Transcribe all of the listing below in full.

==== PROVIDED RECORDS ====

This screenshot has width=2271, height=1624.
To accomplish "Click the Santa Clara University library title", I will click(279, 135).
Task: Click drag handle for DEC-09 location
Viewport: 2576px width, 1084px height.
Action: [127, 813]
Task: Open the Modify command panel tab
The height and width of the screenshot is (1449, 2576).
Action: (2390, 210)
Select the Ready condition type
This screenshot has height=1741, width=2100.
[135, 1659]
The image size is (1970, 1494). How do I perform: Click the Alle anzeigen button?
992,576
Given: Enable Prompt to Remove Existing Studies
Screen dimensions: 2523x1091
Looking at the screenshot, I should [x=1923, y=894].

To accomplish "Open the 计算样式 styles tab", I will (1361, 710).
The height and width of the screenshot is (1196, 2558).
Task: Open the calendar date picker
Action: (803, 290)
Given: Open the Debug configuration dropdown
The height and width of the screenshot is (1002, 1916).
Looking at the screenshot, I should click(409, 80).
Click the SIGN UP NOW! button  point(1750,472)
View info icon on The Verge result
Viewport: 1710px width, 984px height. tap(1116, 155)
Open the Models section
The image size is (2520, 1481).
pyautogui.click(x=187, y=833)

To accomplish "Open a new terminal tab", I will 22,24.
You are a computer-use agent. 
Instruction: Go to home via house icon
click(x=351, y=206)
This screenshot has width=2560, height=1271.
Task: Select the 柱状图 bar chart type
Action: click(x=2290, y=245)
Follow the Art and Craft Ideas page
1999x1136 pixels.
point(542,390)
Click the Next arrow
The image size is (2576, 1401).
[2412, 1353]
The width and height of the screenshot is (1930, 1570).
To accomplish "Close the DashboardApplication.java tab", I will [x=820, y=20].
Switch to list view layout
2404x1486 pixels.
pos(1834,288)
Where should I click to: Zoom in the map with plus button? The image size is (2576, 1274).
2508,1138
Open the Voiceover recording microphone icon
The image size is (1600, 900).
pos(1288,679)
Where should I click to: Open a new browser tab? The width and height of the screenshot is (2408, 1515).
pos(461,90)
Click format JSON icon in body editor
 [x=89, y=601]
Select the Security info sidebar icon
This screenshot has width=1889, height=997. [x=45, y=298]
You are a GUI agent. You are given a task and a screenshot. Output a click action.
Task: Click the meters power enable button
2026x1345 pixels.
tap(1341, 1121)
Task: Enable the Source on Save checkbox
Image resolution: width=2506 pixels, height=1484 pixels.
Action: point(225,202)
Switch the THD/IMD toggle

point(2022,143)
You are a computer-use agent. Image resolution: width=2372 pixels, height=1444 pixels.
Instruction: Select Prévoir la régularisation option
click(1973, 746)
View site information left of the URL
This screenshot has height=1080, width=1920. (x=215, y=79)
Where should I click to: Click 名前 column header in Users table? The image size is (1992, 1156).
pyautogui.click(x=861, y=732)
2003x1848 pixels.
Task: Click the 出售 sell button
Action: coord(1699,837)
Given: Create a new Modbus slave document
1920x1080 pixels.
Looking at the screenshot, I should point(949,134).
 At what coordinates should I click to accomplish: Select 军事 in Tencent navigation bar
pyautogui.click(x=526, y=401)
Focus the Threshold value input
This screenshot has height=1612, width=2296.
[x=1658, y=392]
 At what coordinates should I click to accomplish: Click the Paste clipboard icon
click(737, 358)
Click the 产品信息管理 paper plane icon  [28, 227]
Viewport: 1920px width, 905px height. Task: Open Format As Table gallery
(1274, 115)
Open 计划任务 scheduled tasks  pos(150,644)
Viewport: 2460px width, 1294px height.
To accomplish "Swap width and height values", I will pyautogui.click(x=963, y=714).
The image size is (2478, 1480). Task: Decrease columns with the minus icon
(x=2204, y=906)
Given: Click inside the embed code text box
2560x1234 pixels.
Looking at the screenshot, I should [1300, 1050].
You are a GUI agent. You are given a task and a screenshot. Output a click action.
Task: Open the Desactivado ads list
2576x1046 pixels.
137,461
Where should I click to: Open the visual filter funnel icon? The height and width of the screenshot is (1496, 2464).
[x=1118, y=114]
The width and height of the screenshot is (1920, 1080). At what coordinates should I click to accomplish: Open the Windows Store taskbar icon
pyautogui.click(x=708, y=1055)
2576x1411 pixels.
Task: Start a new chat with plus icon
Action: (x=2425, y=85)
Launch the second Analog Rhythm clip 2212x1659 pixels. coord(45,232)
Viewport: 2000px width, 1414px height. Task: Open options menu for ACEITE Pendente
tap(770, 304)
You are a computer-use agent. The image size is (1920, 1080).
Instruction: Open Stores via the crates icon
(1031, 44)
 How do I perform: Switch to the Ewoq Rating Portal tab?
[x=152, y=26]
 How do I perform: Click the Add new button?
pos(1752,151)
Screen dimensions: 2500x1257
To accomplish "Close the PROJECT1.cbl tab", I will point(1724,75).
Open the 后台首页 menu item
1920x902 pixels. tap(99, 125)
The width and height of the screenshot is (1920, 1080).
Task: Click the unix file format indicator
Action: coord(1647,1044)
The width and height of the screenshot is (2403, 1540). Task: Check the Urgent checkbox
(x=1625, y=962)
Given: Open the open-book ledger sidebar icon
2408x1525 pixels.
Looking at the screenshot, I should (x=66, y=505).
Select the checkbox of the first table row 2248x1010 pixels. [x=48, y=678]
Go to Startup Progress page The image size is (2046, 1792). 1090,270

====

RESPONSE —
This screenshot has width=2271, height=1624.
To accomplish "Click the Santa Clara University library title", I will click(279, 135).
Task: Click drag handle for DEC-09 location
Viewport: 2576px width, 1084px height.
Action: [127, 813]
Task: Open the Modify command panel tab
The height and width of the screenshot is (1449, 2576).
Action: (2390, 210)
Select the Ready condition type
This screenshot has height=1741, width=2100.
[135, 1659]
The image size is (1970, 1494). How do I perform: Click the Alle anzeigen button?
992,576
Given: Enable Prompt to Remove Existing Studies
Screen dimensions: 2523x1091
Looking at the screenshot, I should [x=1923, y=894].

To accomplish "Open the 计算样式 styles tab", I will (1361, 710).
The height and width of the screenshot is (1196, 2558).
Task: Open the calendar date picker
Action: (803, 290)
Given: Open the Debug configuration dropdown
The height and width of the screenshot is (1002, 1916).
Looking at the screenshot, I should click(409, 80).
Click the SIGN UP NOW! button  point(1750,472)
View info icon on The Verge result
Viewport: 1710px width, 984px height. tap(1116, 155)
Open the Models section
The image size is (2520, 1481).
pyautogui.click(x=187, y=833)

To accomplish "Open a new terminal tab", I will 22,24.
You are a computer-use agent. 
Instruction: Go to home via house icon
click(x=351, y=206)
This screenshot has width=2560, height=1271.
Task: Select the 柱状图 bar chart type
Action: click(x=2290, y=245)
Follow the Art and Craft Ideas page
1999x1136 pixels.
point(542,390)
Click the Next arrow
The image size is (2576, 1401).
[2412, 1353]
The width and height of the screenshot is (1930, 1570).
To accomplish "Close the DashboardApplication.java tab", I will [x=820, y=20].
Switch to list view layout
2404x1486 pixels.
pos(1834,288)
Where should I click to: Zoom in the map with plus button? The image size is (2576, 1274).
2508,1138
Open the Voiceover recording microphone icon
The image size is (1600, 900).
pos(1288,679)
Where should I click to: Open a new browser tab? The width and height of the screenshot is (2408, 1515).
pos(461,90)
Click format JSON icon in body editor
 [x=89, y=601]
Select the Security info sidebar icon
This screenshot has width=1889, height=997. [x=45, y=298]
You are a GUI agent. You are given a task and a screenshot. Output a click action.
Task: Click the meters power enable button
2026x1345 pixels.
tap(1341, 1121)
Task: Enable the Source on Save checkbox
Image resolution: width=2506 pixels, height=1484 pixels.
Action: point(225,202)
Switch the THD/IMD toggle

point(2022,143)
You are a computer-use agent. Image resolution: width=2372 pixels, height=1444 pixels.
Instruction: Select Prévoir la régularisation option
click(1973, 746)
View site information left of the URL
This screenshot has height=1080, width=1920. (x=215, y=79)
Where should I click to: Click 名前 column header in Users table? The image size is (1992, 1156).
pyautogui.click(x=861, y=732)
2003x1848 pixels.
Task: Click the 出售 sell button
Action: coord(1699,837)
Given: Create a new Modbus slave document
1920x1080 pixels.
Looking at the screenshot, I should point(949,134).
 At what coordinates should I click to accomplish: Select 军事 in Tencent navigation bar
pyautogui.click(x=526, y=401)
Focus the Threshold value input
This screenshot has height=1612, width=2296.
[x=1658, y=392]
 At what coordinates should I click to accomplish: Click the Paste clipboard icon
click(737, 358)
Click the 产品信息管理 paper plane icon  [28, 227]
Viewport: 1920px width, 905px height. Task: Open Format As Table gallery
(1274, 115)
Open 计划任务 scheduled tasks  pos(150,644)
Viewport: 2460px width, 1294px height.
To accomplish "Swap width and height values", I will pyautogui.click(x=963, y=714).
The image size is (2478, 1480). Task: Decrease columns with the minus icon
(x=2204, y=906)
Given: Click inside the embed code text box
2560x1234 pixels.
Looking at the screenshot, I should [1300, 1050].
You are a GUI agent. You are given a task and a screenshot. Output a click action.
Task: Open the Desactivado ads list
2576x1046 pixels.
137,461
Where should I click to: Open the visual filter funnel icon? The height and width of the screenshot is (1496, 2464).
[x=1118, y=114]
The width and height of the screenshot is (1920, 1080). At what coordinates should I click to accomplish: Open the Windows Store taskbar icon
pyautogui.click(x=708, y=1055)
2576x1411 pixels.
Task: Start a new chat with plus icon
Action: (x=2425, y=85)
Launch the second Analog Rhythm clip 2212x1659 pixels. coord(45,232)
Viewport: 2000px width, 1414px height. Task: Open options menu for ACEITE Pendente
tap(770, 304)
You are a computer-use agent. The image size is (1920, 1080).
Instruction: Open Stores via the crates icon
(1031, 44)
 How do I perform: Switch to the Ewoq Rating Portal tab?
[x=152, y=26]
 How do I perform: Click the Add new button?
pos(1752,151)
Screen dimensions: 2500x1257
To accomplish "Close the PROJECT1.cbl tab", I will point(1724,75).
Open the 后台首页 menu item
1920x902 pixels. tap(99, 125)
The width and height of the screenshot is (1920, 1080).
Task: Click the unix file format indicator
Action: coord(1647,1044)
The width and height of the screenshot is (2403, 1540). Task: Check the Urgent checkbox
(x=1625, y=962)
Given: Open the open-book ledger sidebar icon
2408x1525 pixels.
Looking at the screenshot, I should (x=66, y=505).
Select the checkbox of the first table row 2248x1010 pixels. [x=48, y=678]
Go to Startup Progress page The image size is (2046, 1792). 1090,270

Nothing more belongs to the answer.